When you were voting last Tuesday, I was out riding my motorcycle. On election day, I elected to ride.
I could not possibly count the number of times I’ve refreshed my browser since the beginning of the U.S. presidential primaries. I’ve become a political junkie; to the point — no, way past the point — of affecting my productivity.
In my limited defense, politics is marketing, politicians are products, and political parties are brands. After a long career in advertising (and, I admit, some communications-strategy work in local politics), part of my obsession can be excused as professional interest.
But here’s the thing: I’m a Canadian. So when I elected to ride, I didn’t squander my vote; I don’t get one.
We’ve had a suspiciously warm November here in Kansas City. I’m still shaking down a new-to-me 1989 Honda Hawk, and I wanted to put a few more miles on it before finalizing my winter to-do list.
And, there was this: I thought every cop in the country would be tasked with keeping an eye on polling stations, leaving the roads free and clear. You have to admit, it was plausible.
The question of where to ride came down to this: Where would the curve-phyllic Hawk come into its own, within an hour or two of Kansas City? Answer: The Flint Hills of Kansas.
Destination: The Volland Store, perhaps the world’s least likely art gallery, in the ghost town of Volland, Kansas, on the old K-10 state road between Alma and Alta Vista. If you’ve never heard of any of those places, don’t feel less of yourself; their heydays were long before your time. But the Volland Store had been on my mind for a bit, because it has an obscure motorcycle connection that I’ll get to later.
It may have been warm for November, but it was not warm in absolute terms. I picked out a leather and Gore-Tex combination of good Triumph gear they provided for a feature story I wrote years ago, threw a camera and notebook into a magnetic tankbag, made sure I had some small bills and quarters for tolls, and rolled out with a scrawled set of directions to Volland.
The day’s ride would take me past several historical reminders that political conflict is not a new development in 2016. The fastest route from my neighborhood to Interstate 70 took me across Troost Avenue, which used to be a “redline” — a line dividing the neighborhood to the east, where banks would loan money to African-American homeowners, from the neighborhood to the west, where mortgages were reserved for whites. A van with a loudspeaker parked at the corner of Troost and 39th urged passersby to vote, in a staticy and disembodied voice.
“I would if I could,” I said inside my helmet.
Once I got onto I-70, I was quickly across the Kansas River and into the state of Kansas. I passed the big NASCAR track on the outskirts of the metro area and pounded west. The speed limit of 75 mph was about enough on a bike with no wind protection.

• _Available data_:
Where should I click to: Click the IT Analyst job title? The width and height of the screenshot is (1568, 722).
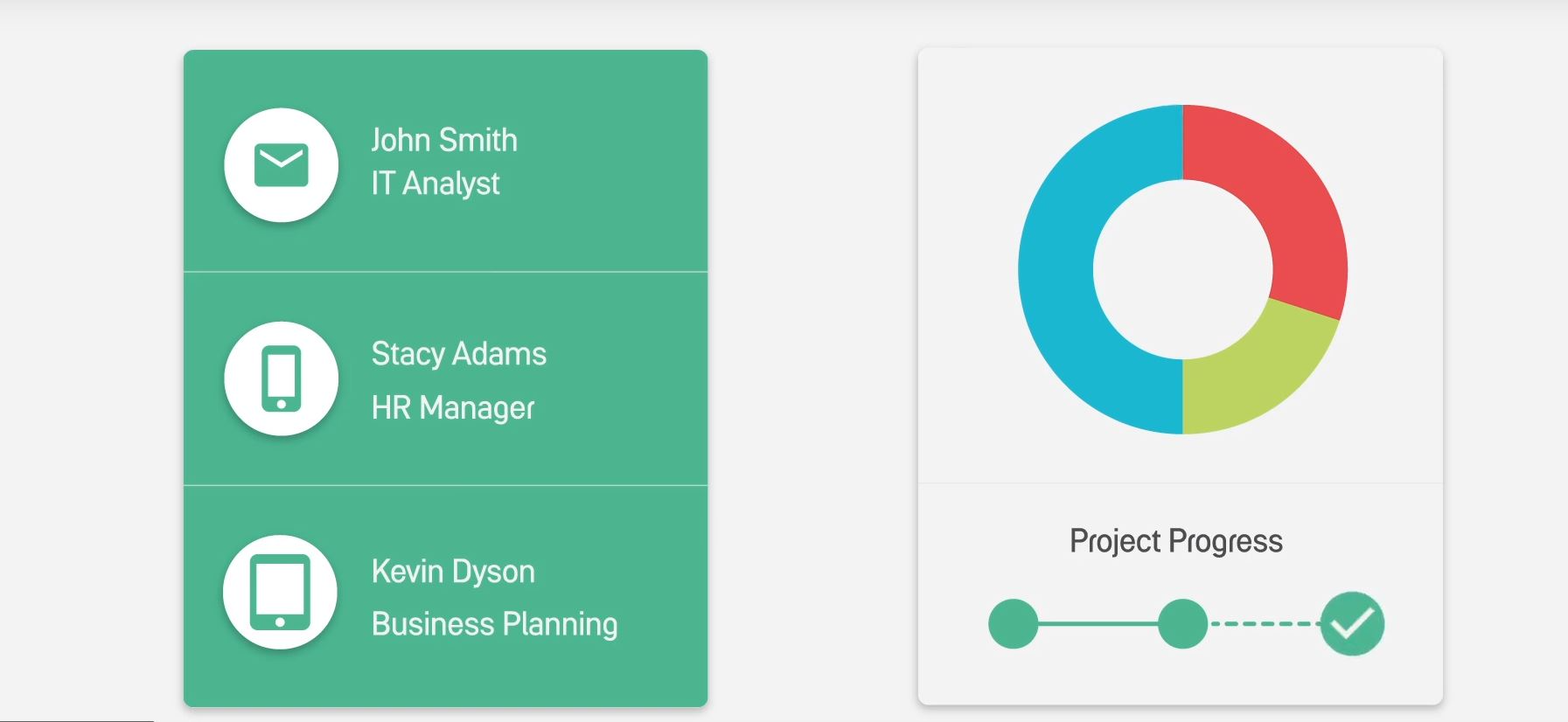point(435,184)
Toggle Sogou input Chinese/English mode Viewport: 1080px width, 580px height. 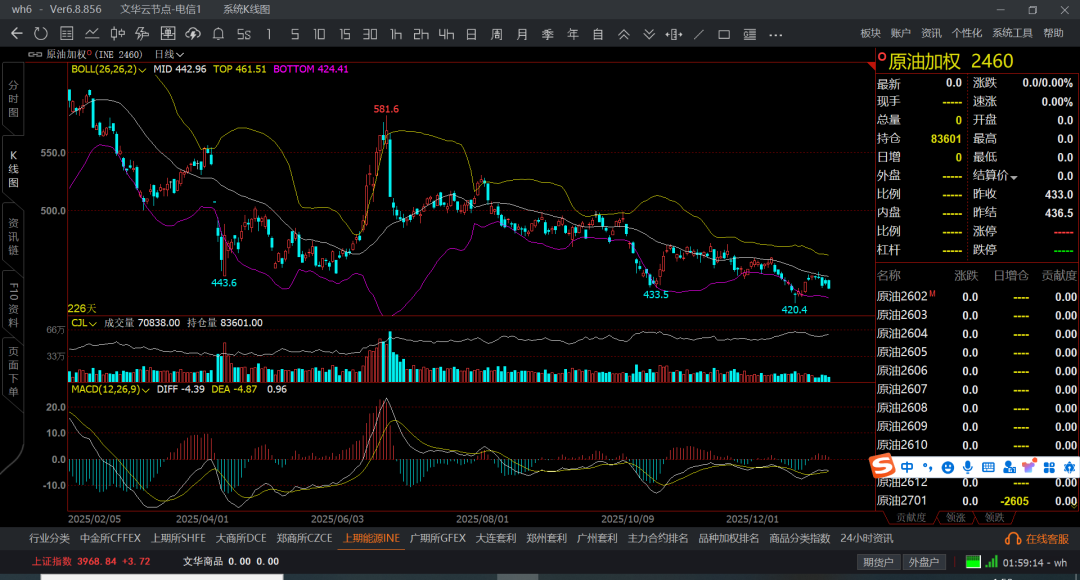(x=906, y=467)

• _Stated task_: Copy word for word the part of the motorcycle ride piece starting at "And, there was" and ending at "Hills of Kansas.". The listing has nothing to do with the motorcycle ride piece.

• _Complete output_:
And, there was this: I thought every cop in the country would be tasked with keeping an eye on polling stations, leaving the roads free and clear. You have to admit, it was plausible.
The question of where to ride came down to this: Where would the curve-phyllic Hawk come into its own, within an hour or two of Kansas City? Answer: The Flint Hills of Kansas.